Even as economic prosperity rises, dietary diversity and nutritional quality remain matters of concern. The latest National Family Health Survey (NFHS-5) shows that 35.5 per cent of Indian children under five are stunted, 19.3 per cent are wasted, and 32.1 per cent are underweight.
When children are malnourished in their early years — particularly in the first 1,000 days from conception to age two — the consequences are lifelong. Poor nutrition during this window affects brain development, immunity, and growth, leading to a higher risk of infections, lower school attendance, and reduced learning capacity. Studies, including those by the World Bank, show that children who are undernourished in these formative years are more likely to earn less as adults and struggle to break cycles of poverty. Malnutrition is not merely a health issue; it is an economic and developmental challenge that limits both individual potential and national productivity.

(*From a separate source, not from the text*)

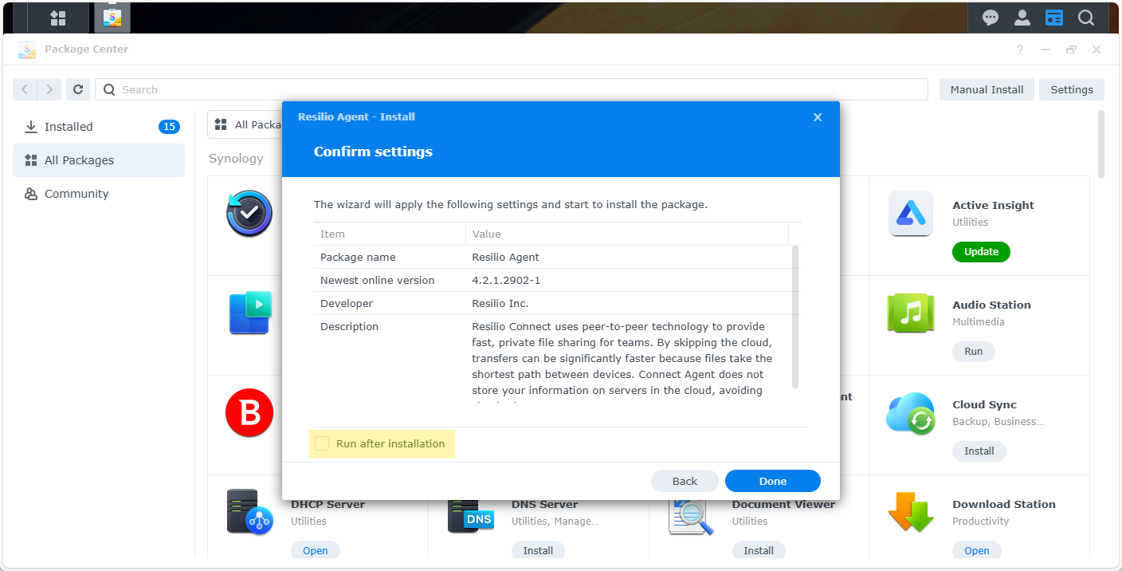Click the Audio Station package icon
This screenshot has height=571, width=1122.
(x=910, y=313)
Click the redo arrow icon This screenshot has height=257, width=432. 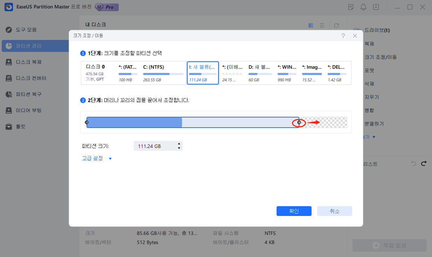click(x=424, y=163)
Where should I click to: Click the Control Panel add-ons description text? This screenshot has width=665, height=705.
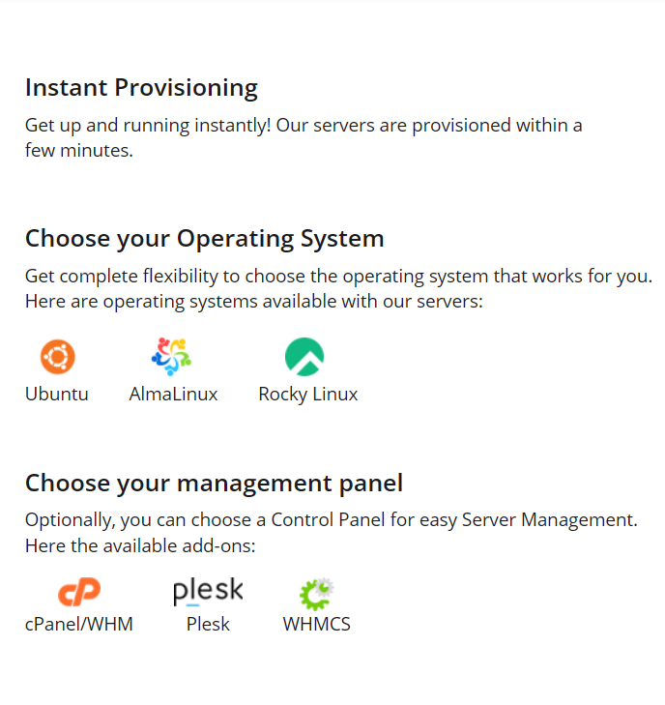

This paradox is not one of intent or investment. It is about information, behaviour, and access. In an era where ultra-processed foods reach the remotest villages, families — especially young mothers — are faced with more choices than clarity. They need credible guidance, delivered at the right time, in a language they understand.

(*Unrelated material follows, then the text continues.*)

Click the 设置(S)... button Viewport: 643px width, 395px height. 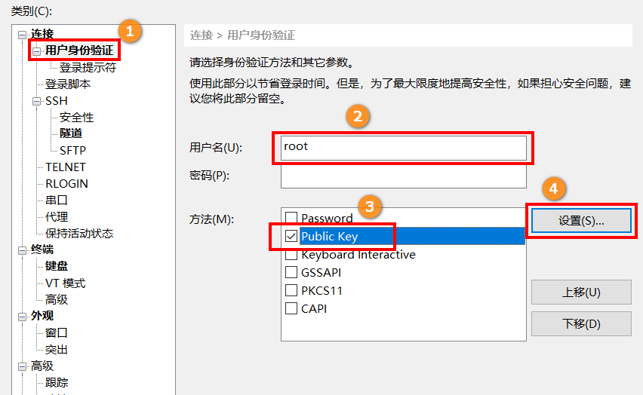(x=581, y=221)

And this is where India’s quiet superpower lies — in the 1.3 million Anganwadi workers who form the backbone of the Integrated Child Development Services (ICDS), one of the world’s largest community-based delivery systems.
India’s Quiet Superpower
Anganwadi workers are India’s most local governance force. Every day, between noon and 3 p.m., they provide nutrition counselling, track children’s growth, and conduct early learning activities, even as they manage data, rations, and outreach.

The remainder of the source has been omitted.